(Items listed in a dataset)
* * * * * * *
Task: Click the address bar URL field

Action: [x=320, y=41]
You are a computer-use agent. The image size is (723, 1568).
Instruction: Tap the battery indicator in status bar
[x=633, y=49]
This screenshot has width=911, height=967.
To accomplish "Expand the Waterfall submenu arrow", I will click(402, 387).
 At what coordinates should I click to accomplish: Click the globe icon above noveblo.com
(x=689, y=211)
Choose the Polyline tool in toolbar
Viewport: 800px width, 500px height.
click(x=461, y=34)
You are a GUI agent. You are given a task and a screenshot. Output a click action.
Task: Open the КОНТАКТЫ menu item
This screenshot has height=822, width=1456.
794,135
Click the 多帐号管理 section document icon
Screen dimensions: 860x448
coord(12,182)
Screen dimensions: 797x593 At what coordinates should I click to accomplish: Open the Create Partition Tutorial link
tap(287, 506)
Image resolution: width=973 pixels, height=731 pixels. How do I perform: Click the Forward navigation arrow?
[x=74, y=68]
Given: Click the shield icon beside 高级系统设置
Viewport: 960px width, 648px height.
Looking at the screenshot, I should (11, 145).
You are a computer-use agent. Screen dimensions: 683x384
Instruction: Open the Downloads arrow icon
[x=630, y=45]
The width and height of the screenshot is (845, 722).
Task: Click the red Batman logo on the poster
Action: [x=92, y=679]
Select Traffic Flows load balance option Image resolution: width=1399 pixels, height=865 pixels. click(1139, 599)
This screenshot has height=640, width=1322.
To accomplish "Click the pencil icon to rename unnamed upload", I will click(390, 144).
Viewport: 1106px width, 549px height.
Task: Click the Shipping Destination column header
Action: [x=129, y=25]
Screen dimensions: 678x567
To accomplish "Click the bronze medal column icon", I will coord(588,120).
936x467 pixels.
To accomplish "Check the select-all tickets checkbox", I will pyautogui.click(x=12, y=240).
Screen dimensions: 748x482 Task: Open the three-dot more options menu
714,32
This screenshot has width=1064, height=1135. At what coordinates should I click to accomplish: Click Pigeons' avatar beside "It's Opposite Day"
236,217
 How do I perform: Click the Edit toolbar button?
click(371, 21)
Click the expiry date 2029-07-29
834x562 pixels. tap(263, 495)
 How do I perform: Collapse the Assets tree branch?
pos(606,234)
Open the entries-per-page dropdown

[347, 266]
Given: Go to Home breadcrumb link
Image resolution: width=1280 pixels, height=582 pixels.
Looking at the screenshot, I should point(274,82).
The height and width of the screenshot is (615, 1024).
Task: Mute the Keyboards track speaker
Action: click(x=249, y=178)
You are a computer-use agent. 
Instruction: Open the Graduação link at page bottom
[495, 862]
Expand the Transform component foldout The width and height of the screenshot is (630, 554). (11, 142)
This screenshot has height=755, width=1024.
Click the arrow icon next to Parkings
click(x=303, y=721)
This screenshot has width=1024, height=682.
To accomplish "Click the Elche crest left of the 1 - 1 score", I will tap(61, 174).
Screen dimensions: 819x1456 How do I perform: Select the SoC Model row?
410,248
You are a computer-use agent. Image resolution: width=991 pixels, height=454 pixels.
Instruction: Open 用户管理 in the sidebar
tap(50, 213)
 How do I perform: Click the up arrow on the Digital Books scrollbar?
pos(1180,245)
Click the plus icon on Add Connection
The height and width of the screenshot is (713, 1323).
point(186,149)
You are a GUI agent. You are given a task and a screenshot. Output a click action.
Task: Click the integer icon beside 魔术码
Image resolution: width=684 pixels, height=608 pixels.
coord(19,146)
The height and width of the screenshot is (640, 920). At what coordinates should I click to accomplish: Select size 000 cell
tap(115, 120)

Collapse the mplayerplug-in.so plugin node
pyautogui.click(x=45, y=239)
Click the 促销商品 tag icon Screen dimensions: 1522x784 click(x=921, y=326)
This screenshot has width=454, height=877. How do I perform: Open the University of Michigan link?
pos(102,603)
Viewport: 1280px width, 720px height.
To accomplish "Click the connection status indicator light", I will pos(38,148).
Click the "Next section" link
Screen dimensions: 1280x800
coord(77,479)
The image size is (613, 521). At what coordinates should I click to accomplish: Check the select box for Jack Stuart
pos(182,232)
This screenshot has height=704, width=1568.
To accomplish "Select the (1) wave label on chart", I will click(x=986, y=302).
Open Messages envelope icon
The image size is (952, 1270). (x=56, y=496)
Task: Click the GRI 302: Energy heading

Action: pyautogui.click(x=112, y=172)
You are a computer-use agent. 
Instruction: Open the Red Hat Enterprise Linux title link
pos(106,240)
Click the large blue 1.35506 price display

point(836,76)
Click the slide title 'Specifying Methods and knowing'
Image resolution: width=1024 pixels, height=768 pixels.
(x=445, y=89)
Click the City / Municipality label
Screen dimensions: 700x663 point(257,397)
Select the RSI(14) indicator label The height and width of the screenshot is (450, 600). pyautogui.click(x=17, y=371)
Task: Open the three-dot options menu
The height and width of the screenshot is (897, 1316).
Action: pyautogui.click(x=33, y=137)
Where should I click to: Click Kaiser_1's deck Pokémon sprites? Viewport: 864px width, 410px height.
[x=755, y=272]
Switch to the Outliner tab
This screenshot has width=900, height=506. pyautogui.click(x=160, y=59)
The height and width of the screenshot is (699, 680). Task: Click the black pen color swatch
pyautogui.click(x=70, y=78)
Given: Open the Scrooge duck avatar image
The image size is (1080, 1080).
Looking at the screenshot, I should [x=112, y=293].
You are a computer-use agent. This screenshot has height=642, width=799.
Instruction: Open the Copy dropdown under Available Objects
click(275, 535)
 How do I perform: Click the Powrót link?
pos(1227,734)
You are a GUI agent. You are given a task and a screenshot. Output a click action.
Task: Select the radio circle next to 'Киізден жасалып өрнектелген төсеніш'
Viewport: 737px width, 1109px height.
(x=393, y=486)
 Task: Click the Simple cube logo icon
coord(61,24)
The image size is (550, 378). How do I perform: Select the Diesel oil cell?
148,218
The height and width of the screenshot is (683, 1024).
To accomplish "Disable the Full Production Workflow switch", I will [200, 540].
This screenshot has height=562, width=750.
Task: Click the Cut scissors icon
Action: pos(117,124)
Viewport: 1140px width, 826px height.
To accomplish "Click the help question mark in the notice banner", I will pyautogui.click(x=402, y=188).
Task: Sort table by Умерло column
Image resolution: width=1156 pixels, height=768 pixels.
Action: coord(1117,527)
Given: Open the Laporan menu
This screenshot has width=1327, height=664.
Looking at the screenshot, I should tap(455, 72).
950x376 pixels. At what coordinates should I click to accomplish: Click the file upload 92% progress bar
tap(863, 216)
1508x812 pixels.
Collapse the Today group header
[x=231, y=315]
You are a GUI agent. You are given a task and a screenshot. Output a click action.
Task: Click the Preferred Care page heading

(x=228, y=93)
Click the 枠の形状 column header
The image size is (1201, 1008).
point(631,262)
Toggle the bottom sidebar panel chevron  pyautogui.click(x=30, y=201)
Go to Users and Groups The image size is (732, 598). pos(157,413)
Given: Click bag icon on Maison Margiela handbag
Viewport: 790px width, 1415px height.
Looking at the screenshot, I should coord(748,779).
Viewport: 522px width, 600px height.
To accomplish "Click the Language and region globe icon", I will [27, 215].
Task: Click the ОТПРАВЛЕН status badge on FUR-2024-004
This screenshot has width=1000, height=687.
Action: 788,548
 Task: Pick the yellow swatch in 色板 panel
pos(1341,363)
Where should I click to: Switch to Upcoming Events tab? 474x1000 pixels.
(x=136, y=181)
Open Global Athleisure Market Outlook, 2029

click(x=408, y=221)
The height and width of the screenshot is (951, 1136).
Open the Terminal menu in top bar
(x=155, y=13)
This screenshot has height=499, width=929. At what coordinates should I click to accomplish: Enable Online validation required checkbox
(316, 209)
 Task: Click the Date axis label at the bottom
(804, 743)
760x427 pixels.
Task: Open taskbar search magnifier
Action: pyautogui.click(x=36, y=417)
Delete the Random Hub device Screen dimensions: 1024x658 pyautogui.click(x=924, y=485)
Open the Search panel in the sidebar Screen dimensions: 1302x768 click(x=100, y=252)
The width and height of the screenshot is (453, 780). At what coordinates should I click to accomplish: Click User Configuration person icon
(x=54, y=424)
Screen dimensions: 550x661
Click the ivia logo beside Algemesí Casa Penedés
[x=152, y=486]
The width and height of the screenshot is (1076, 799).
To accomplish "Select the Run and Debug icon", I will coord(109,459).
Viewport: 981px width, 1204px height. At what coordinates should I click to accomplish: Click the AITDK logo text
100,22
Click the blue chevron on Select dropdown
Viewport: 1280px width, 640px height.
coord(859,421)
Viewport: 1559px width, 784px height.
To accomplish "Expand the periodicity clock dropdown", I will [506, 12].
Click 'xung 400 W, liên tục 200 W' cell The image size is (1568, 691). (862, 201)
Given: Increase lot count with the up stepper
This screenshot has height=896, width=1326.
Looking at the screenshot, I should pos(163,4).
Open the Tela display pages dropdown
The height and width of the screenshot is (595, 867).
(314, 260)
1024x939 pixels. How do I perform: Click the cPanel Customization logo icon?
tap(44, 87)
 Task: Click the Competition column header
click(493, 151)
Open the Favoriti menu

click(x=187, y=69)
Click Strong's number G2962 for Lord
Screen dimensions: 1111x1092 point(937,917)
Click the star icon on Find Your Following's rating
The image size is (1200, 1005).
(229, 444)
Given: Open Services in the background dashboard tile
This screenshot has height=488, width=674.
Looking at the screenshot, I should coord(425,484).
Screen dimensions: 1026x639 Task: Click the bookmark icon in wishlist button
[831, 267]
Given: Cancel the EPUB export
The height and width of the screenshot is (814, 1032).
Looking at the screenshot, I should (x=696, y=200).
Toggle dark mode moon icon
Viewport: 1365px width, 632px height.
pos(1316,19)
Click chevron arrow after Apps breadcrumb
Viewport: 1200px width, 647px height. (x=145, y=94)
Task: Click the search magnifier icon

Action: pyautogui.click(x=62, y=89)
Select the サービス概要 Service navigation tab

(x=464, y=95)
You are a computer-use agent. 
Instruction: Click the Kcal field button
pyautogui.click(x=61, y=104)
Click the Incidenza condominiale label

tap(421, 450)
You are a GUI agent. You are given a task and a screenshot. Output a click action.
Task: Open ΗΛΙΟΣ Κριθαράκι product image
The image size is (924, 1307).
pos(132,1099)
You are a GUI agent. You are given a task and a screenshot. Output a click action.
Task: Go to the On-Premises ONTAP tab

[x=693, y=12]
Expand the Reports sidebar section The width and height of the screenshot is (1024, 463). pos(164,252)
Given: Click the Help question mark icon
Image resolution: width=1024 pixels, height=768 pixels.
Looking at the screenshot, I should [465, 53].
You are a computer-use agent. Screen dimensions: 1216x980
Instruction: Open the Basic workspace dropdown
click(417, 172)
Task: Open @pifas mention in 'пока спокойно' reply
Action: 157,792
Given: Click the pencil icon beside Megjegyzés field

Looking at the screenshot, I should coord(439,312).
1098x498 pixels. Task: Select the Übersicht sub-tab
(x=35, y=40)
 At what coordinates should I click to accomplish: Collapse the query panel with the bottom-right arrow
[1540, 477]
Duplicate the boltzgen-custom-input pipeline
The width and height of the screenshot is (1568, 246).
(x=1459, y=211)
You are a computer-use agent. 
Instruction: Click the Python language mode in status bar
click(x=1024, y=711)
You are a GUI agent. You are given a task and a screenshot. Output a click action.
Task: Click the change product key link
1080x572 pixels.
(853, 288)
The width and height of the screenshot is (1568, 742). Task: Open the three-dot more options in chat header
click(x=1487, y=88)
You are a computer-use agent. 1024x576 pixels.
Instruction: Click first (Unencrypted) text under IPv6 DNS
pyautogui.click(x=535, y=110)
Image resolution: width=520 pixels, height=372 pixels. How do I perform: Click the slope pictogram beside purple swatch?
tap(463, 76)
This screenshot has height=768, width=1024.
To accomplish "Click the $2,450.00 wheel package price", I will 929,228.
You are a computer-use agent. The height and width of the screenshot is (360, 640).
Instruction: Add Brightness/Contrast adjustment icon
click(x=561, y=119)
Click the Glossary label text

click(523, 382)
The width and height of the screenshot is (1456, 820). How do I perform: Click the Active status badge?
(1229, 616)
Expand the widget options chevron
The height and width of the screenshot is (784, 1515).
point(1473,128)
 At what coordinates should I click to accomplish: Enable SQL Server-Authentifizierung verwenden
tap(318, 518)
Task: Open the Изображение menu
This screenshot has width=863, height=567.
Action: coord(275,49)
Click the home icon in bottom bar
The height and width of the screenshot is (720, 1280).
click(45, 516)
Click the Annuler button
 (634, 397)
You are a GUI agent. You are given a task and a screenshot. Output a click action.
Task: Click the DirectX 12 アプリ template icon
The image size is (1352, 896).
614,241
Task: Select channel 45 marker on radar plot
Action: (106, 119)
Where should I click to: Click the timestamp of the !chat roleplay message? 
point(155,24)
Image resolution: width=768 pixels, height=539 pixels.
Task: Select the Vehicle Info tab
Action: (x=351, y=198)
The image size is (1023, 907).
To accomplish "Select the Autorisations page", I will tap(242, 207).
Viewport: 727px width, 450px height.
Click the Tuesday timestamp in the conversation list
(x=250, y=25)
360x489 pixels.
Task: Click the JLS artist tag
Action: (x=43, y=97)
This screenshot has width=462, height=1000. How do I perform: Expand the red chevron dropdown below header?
* * * * * * *
Checking each line of the data, count the ones containing "question", and give only that count.

2